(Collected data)
=-=-=
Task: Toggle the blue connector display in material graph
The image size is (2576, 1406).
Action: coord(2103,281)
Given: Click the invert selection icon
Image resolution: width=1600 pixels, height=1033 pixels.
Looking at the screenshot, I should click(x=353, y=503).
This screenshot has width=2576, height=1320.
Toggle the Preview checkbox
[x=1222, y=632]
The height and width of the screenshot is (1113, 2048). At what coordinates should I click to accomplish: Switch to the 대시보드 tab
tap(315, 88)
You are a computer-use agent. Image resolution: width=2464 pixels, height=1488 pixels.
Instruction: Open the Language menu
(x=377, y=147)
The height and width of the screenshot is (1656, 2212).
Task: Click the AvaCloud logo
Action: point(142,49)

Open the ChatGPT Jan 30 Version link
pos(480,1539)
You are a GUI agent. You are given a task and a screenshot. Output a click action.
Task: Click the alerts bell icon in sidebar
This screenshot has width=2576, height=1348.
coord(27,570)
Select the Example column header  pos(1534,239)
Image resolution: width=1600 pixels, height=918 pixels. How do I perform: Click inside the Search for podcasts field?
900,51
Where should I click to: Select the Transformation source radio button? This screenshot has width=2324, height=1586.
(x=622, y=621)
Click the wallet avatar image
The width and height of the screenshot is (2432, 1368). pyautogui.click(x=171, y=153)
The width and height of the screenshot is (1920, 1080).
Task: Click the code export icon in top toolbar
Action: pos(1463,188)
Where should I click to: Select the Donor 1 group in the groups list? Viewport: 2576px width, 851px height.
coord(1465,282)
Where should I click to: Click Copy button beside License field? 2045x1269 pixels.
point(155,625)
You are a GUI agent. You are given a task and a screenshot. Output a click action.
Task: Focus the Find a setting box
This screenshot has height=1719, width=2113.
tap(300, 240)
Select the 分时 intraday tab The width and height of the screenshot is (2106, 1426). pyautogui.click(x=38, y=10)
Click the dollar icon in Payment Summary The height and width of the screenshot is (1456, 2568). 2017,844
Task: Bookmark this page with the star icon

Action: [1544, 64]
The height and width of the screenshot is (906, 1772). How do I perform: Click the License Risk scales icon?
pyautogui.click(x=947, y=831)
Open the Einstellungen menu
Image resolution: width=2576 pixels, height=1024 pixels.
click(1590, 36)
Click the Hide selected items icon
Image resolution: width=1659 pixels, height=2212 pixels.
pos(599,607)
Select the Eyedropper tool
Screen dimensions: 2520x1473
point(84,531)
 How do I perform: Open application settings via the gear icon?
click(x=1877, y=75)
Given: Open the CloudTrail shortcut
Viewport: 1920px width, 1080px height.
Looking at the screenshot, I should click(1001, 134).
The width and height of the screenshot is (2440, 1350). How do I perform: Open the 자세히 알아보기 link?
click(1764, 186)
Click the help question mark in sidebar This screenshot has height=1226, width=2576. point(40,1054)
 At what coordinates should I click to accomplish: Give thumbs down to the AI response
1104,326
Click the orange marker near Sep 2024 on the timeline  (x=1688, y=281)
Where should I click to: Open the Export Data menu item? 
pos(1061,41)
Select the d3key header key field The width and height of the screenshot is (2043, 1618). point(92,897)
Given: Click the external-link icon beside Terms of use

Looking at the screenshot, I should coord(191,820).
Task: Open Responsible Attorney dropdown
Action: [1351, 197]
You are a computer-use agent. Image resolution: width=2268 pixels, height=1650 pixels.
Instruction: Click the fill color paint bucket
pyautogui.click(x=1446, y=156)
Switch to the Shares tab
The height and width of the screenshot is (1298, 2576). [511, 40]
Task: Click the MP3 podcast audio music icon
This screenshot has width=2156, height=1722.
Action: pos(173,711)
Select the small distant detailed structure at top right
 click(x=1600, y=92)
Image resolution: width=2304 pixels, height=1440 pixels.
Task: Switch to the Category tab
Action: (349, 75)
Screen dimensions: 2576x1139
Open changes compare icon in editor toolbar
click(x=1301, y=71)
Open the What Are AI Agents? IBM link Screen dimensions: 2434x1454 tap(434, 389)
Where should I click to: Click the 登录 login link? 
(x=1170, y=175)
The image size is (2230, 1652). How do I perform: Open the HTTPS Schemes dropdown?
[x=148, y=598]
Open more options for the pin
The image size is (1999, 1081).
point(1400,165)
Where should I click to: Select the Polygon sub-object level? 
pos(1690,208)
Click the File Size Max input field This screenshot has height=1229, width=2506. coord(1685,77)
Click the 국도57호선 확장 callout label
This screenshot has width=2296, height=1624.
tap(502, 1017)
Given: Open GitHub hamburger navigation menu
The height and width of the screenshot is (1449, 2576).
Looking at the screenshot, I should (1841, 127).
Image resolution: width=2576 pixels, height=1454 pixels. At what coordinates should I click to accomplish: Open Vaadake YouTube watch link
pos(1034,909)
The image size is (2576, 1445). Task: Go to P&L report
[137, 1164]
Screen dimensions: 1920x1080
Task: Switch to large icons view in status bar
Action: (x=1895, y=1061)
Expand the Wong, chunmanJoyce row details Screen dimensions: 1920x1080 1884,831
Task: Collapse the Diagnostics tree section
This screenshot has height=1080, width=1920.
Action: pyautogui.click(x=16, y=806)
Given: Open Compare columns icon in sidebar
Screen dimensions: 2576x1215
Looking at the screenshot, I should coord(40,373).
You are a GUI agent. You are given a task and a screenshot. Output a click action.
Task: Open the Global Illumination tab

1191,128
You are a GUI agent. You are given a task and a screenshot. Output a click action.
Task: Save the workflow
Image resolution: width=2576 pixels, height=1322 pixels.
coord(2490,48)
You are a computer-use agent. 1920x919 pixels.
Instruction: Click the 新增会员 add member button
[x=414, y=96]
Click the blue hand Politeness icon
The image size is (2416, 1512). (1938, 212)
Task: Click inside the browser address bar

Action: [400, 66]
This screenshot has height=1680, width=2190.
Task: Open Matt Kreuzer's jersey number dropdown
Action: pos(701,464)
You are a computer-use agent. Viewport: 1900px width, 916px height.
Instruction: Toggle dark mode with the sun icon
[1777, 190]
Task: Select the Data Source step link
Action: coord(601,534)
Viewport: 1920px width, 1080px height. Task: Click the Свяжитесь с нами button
=-=-=
Extract the complete set of records unchanged.

Task: Toggle the blue connector display in material graph
The image size is (2576, 1406).
Action: coord(2103,281)
Given: Click the invert selection icon
Image resolution: width=1600 pixels, height=1033 pixels.
Looking at the screenshot, I should click(x=353, y=503).
This screenshot has width=2576, height=1320.
Toggle the Preview checkbox
[x=1222, y=632]
The height and width of the screenshot is (1113, 2048). At what coordinates should I click to accomplish: Switch to the 대시보드 tab
tap(315, 88)
You are a computer-use agent. Image resolution: width=2464 pixels, height=1488 pixels.
Instruction: Open the Language menu
(x=377, y=147)
The height and width of the screenshot is (1656, 2212).
Task: Click the AvaCloud logo
Action: point(142,49)

Open the ChatGPT Jan 30 Version link
pos(480,1539)
You are a GUI agent. You are given a task and a screenshot. Output a click action.
Task: Click the alerts bell icon in sidebar
This screenshot has width=2576, height=1348.
coord(27,570)
Select the Example column header  pos(1534,239)
Image resolution: width=1600 pixels, height=918 pixels. How do I perform: Click inside the Search for podcasts field?
900,51
Where should I click to: Select the Transformation source radio button? This screenshot has width=2324, height=1586.
(x=622, y=621)
Click the wallet avatar image
The width and height of the screenshot is (2432, 1368). pyautogui.click(x=171, y=153)
The width and height of the screenshot is (1920, 1080).
Task: Click the code export icon in top toolbar
Action: pos(1463,188)
Where should I click to: Select the Donor 1 group in the groups list? Viewport: 2576px width, 851px height.
coord(1465,282)
Where should I click to: Click Copy button beside License field? 2045x1269 pixels.
point(155,625)
You are a GUI agent. You are given a task and a screenshot. Output a click action.
Task: Focus the Find a setting box
This screenshot has height=1719, width=2113.
tap(300, 240)
Select the 分时 intraday tab The width and height of the screenshot is (2106, 1426). pyautogui.click(x=38, y=10)
Click the dollar icon in Payment Summary The height and width of the screenshot is (1456, 2568). 2017,844
Task: Bookmark this page with the star icon

Action: [1544, 64]
The height and width of the screenshot is (906, 1772). How do I perform: Click the License Risk scales icon?
pyautogui.click(x=947, y=831)
Open the Einstellungen menu
Image resolution: width=2576 pixels, height=1024 pixels.
click(1590, 36)
Click the Hide selected items icon
Image resolution: width=1659 pixels, height=2212 pixels.
pos(599,607)
Select the Eyedropper tool
Screen dimensions: 2520x1473
point(84,531)
 How do I perform: Open application settings via the gear icon?
click(x=1877, y=75)
Given: Open the CloudTrail shortcut
Viewport: 1920px width, 1080px height.
Looking at the screenshot, I should click(1001, 134).
The width and height of the screenshot is (2440, 1350). How do I perform: Open the 자세히 알아보기 link?
click(1764, 186)
Click the help question mark in sidebar This screenshot has height=1226, width=2576. point(40,1054)
 At what coordinates should I click to accomplish: Give thumbs down to the AI response
1104,326
Click the orange marker near Sep 2024 on the timeline  (x=1688, y=281)
Where should I click to: Open the Export Data menu item? 
pos(1061,41)
Select the d3key header key field The width and height of the screenshot is (2043, 1618). point(92,897)
Given: Click the external-link icon beside Terms of use

Looking at the screenshot, I should coord(191,820).
Task: Open Responsible Attorney dropdown
Action: [1351, 197]
You are a computer-use agent. Image resolution: width=2268 pixels, height=1650 pixels.
Instruction: Click the fill color paint bucket
pyautogui.click(x=1446, y=156)
Switch to the Shares tab
The height and width of the screenshot is (1298, 2576). [511, 40]
Task: Click the MP3 podcast audio music icon
This screenshot has width=2156, height=1722.
Action: pos(173,711)
Select the small distant detailed structure at top right
 click(x=1600, y=92)
Image resolution: width=2304 pixels, height=1440 pixels.
Task: Switch to the Category tab
Action: (349, 75)
Screen dimensions: 2576x1139
Open changes compare icon in editor toolbar
click(x=1301, y=71)
Open the What Are AI Agents? IBM link Screen dimensions: 2434x1454 tap(434, 389)
Where should I click to: Click the 登录 login link? 
(x=1170, y=175)
The image size is (2230, 1652). How do I perform: Open the HTTPS Schemes dropdown?
[x=148, y=598]
Open more options for the pin
The image size is (1999, 1081).
point(1400,165)
Where should I click to: Select the Polygon sub-object level? 
pos(1690,208)
Click the File Size Max input field This screenshot has height=1229, width=2506. coord(1685,77)
Click the 국도57호선 확장 callout label
This screenshot has width=2296, height=1624.
tap(502, 1017)
Given: Open GitHub hamburger navigation menu
The height and width of the screenshot is (1449, 2576).
Looking at the screenshot, I should (1841, 127).
Image resolution: width=2576 pixels, height=1454 pixels. At what coordinates should I click to accomplish: Open Vaadake YouTube watch link
pos(1034,909)
The image size is (2576, 1445). Task: Go to P&L report
[137, 1164]
Screen dimensions: 1920x1080
Task: Switch to large icons view in status bar
Action: (x=1895, y=1061)
Expand the Wong, chunmanJoyce row details Screen dimensions: 1920x1080 1884,831
Task: Collapse the Diagnostics tree section
This screenshot has height=1080, width=1920.
Action: pyautogui.click(x=16, y=806)
Given: Open Compare columns icon in sidebar
Screen dimensions: 2576x1215
Looking at the screenshot, I should coord(40,373).
You are a GUI agent. You are given a task and a screenshot. Output a click action.
Task: Open the Global Illumination tab

1191,128
You are a GUI agent. You are given a task and a screenshot. Output a click action.
Task: Save the workflow
Image resolution: width=2576 pixels, height=1322 pixels.
coord(2490,48)
You are a computer-use agent. 1920x919 pixels.
Instruction: Click the 新增会员 add member button
[x=414, y=96]
Click the blue hand Politeness icon
The image size is (2416, 1512). (1938, 212)
Task: Click inside the browser address bar

Action: [400, 66]
This screenshot has height=1680, width=2190.
Task: Open Matt Kreuzer's jersey number dropdown
Action: pos(701,464)
You are a computer-use agent. Viewport: 1900px width, 916px height.
Instruction: Toggle dark mode with the sun icon
[1777, 190]
Task: Select the Data Source step link
Action: coord(601,534)
Viewport: 1920px width, 1080px height. Task: Click the Свяжитесь с нами button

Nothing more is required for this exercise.